» **RECORD EXTRACTS**
------------------------

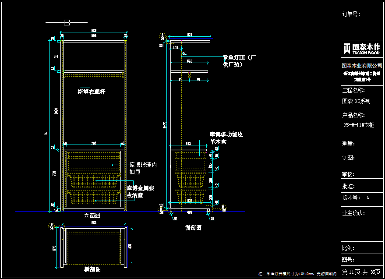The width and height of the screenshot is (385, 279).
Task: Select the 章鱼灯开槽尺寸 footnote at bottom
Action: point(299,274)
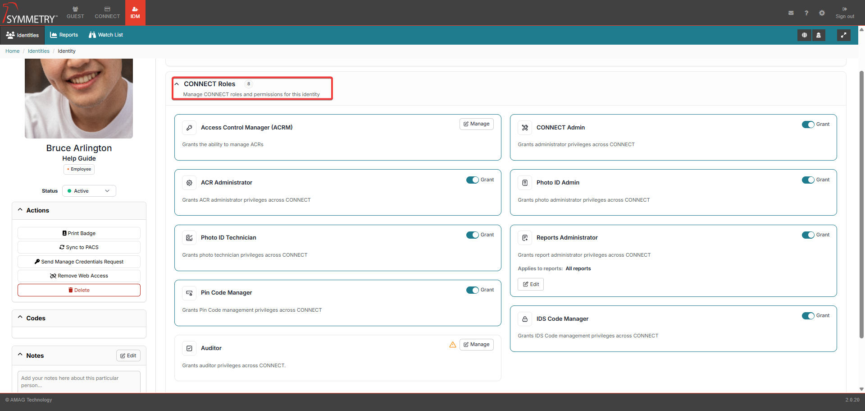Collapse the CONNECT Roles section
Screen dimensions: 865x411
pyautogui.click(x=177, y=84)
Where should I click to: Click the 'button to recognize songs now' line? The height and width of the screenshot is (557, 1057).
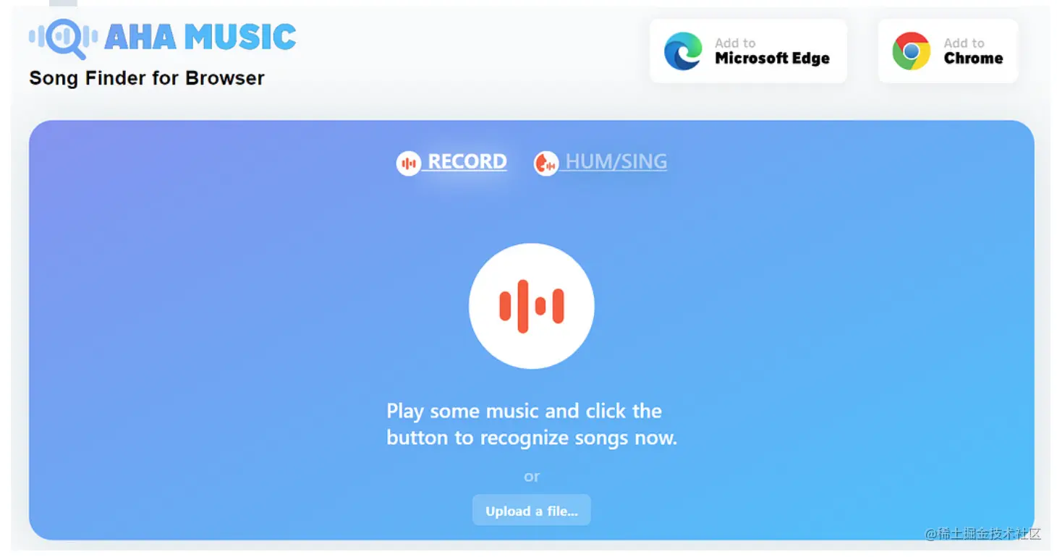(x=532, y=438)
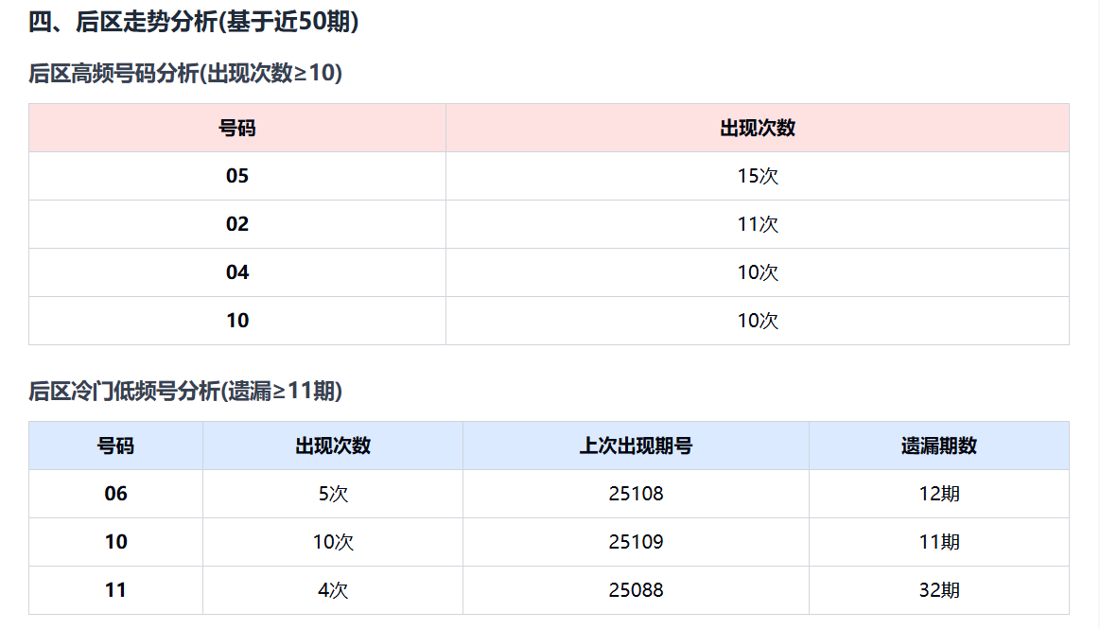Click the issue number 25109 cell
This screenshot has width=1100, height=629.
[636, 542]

------------------------

» **TASK TO CARRY OUT**
Write out exactly the lines from the one that contains "Where should I" through the last line of the data above, both included. Leave every picture out.

» **EXERCISE ANSWER**
Where should I click to: Click the 'button to recognize songs now' line? The height and width of the screenshot is (557, 1057).
(x=532, y=438)
Click the issue number 25109 cell
This screenshot has width=1100, height=629.
[636, 542]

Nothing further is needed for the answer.